[Stored data]
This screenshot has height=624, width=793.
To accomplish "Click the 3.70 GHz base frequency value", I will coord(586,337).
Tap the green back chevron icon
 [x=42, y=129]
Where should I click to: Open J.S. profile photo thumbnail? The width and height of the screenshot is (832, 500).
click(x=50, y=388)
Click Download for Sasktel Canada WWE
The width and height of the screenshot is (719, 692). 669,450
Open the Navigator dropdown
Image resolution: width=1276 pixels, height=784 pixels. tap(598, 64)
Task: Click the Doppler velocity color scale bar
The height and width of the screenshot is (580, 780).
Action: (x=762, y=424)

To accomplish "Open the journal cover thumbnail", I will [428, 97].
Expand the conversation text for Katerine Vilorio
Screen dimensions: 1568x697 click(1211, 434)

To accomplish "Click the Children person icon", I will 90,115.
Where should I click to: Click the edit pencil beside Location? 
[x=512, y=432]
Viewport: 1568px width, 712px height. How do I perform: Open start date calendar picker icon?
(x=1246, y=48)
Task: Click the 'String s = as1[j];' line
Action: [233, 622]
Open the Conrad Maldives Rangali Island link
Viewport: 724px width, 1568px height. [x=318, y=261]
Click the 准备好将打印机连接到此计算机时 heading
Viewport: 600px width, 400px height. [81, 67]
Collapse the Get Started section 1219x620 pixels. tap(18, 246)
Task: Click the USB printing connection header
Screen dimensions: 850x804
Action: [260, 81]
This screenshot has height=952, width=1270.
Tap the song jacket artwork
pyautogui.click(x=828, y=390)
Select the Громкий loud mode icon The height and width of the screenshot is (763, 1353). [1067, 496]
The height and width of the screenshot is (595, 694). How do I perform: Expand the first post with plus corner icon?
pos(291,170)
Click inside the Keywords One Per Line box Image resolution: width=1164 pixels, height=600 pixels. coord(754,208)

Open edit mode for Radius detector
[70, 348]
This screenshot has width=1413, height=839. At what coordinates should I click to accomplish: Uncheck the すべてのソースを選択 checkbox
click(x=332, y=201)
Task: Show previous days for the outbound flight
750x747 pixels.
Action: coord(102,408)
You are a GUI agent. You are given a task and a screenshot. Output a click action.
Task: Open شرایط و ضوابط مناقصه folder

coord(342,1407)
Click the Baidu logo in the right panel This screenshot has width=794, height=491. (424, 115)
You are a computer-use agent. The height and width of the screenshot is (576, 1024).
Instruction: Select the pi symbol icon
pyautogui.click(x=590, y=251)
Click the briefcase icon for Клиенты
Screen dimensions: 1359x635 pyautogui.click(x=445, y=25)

◆ **DESCRIPTION OF THE TASK**
Wherever a line contains the string "agent", copy that line from the data.

◆ **ANSWER TO THIS EXERCISE**
You are a GUI agent. You are given a task and a screenshot. Output a click action.
You are a computer-use agent. The height and width of the screenshot is (576, 1024).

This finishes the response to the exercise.